--- EXTRACTO SELECCIONADO ---
Dret a decidir: l'articulació política de la diferència.
Un presidente del Parlamento alemán, aficionado a hacer coincidir sus
visitas oficiales con países en los que había algo que cazar, tuvo una
experiencia desconcertante en la antigua colonia alemana de Togo.
Mientras era conducido del aeropuerto a la ciudad, la multitud exclamaba
algo cuyo significado le intrigaba. Su anfitrión le explicó entonces
que el grito “uhuru” significaba independencia, lo que el huésped no
conseguía entender, pues Togo ya era un país independiente. “Sí, pero
eso fue hace mucho tiempo y la gente se ha acostumbrado a ello”, le
aclaró el presidente del país.
El mundo ha dado demasiadas vueltas en los últimos años, pero muchos
siguen entonando su grito particular como si aquí no hubiera pasado
nada. Conceptos como soberanía, marco constitucional, integridad
territorial o autodeterminación necesitan ser repensados si es que no
queremos ofrecer el mismo espectáculo que asombraba al visitante alemán.
--- INFORMACIÓN REGISTRADA ---
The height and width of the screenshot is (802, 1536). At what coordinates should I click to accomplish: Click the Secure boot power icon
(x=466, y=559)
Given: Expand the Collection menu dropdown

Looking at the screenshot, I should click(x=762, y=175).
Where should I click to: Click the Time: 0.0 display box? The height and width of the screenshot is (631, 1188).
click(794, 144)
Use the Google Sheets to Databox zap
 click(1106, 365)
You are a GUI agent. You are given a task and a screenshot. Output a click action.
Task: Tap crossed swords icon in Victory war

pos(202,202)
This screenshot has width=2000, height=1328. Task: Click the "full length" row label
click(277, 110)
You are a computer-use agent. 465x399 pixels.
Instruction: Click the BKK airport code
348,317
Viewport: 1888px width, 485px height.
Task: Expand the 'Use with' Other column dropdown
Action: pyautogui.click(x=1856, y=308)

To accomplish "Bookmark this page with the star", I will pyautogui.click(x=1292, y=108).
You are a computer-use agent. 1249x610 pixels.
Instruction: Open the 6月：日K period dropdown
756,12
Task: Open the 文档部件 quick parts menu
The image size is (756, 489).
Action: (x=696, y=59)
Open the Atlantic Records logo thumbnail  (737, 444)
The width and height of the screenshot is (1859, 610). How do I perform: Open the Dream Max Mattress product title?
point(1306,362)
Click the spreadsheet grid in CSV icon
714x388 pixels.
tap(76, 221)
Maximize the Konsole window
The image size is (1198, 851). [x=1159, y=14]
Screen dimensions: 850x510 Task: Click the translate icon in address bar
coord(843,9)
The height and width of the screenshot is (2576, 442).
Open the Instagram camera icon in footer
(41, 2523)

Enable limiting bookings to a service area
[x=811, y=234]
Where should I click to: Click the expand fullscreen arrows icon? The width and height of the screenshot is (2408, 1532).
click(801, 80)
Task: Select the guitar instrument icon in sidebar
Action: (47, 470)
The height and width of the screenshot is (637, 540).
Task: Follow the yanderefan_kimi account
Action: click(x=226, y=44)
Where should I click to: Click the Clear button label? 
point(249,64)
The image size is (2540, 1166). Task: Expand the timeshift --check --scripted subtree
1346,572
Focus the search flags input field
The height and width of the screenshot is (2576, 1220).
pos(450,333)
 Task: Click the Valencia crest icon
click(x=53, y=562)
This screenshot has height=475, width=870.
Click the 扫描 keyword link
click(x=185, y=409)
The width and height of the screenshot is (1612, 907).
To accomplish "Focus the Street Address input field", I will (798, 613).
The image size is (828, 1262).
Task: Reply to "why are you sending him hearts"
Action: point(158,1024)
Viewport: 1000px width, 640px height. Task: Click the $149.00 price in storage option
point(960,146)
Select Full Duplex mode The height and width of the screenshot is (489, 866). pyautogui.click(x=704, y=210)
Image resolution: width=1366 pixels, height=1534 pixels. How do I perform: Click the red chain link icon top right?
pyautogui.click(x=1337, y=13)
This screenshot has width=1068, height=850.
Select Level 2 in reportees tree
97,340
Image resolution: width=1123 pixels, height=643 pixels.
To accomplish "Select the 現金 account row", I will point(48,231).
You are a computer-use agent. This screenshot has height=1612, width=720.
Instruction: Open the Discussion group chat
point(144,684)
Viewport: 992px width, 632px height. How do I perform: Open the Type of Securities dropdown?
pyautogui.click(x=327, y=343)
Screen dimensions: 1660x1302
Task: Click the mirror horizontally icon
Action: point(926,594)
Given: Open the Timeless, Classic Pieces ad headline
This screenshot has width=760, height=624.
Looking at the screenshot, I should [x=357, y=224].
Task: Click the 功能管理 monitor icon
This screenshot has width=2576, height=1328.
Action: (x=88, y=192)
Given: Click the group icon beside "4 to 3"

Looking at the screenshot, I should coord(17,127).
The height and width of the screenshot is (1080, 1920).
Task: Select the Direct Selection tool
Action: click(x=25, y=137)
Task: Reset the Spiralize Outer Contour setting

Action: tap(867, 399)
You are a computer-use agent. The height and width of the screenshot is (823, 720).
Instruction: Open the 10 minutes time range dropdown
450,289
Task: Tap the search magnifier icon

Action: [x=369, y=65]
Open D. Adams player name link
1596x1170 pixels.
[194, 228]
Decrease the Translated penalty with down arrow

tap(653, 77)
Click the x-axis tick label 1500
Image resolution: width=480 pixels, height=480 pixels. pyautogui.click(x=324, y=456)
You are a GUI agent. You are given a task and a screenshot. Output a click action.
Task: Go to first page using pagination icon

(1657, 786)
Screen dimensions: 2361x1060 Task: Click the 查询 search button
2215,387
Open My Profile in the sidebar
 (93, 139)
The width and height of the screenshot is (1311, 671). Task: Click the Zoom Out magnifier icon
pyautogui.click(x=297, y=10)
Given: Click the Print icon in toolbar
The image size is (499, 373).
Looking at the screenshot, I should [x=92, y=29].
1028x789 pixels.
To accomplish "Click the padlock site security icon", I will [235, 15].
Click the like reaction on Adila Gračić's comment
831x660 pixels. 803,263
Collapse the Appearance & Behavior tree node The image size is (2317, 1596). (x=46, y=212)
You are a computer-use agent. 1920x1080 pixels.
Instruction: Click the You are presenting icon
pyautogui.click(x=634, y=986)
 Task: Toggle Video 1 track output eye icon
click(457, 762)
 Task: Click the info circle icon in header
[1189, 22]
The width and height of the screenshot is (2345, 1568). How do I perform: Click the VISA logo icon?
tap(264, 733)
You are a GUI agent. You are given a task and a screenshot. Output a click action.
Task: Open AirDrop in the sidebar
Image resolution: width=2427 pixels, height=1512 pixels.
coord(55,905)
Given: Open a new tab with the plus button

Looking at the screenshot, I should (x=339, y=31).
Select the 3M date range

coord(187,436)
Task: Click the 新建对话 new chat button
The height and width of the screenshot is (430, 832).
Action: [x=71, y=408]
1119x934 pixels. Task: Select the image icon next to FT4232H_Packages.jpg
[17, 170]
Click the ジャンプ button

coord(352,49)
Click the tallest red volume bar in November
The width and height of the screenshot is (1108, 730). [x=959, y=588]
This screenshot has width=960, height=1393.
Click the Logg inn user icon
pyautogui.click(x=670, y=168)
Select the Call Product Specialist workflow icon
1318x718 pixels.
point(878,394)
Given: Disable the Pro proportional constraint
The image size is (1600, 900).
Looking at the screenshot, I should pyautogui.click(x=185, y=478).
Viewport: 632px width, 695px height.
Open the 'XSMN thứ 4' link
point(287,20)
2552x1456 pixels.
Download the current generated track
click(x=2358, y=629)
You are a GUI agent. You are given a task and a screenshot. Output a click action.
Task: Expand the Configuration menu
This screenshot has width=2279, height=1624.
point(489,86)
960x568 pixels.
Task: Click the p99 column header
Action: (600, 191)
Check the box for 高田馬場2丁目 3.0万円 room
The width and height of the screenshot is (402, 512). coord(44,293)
---
PROBLEMA PLANTEADO 1
Responde estas preguntas a partir del extracto:
(a) ¿En qué antigua colonia alemana tuvo el presidente del Parlamento alemán su experiencia desconcertante?
(b) ¿Qué significaba el grito "uhuru", según le explicó su anfitrión?
(c) ¿Qué conceptos dice el extracto que necesitan ser repensados?
PROBLEMA PLANTEADO 2
Actualiza el extracto: copia todo lo que va desde "Un presidente del" hasta "presidente del país.", sustituyendo "multitud" por "muchedumbre".

RESPUESTA DEL EJERCICIO 1
(a) En Togo.
(b) Significaba independencia.
(c) La soberanía, el marco constitucional, la integridad territorial y la autodeterminación.

RESPUESTA DEL EJERCICIO 2
Un presidente del Parlamento alemán, aficionado a hacer coincidir sus
visitas oficiales con países en los que había algo que cazar, tuvo una
experiencia desconcertante en la antigua colonia alemana de Togo.
Mientras era conducido del aeropuerto a la ciudad, la muchedumbre exclamaba
algo cuyo significado le intrigaba. Su anfitrión le explicó entonces
que el grito “uhuru” significaba independencia, lo que el huésped no
conseguía entender, pues Togo ya era un país independiente. “Sí, pero
eso fue hace mucho tiempo y la gente se ha acostumbrado a ello”, le
aclaró el presidente del país.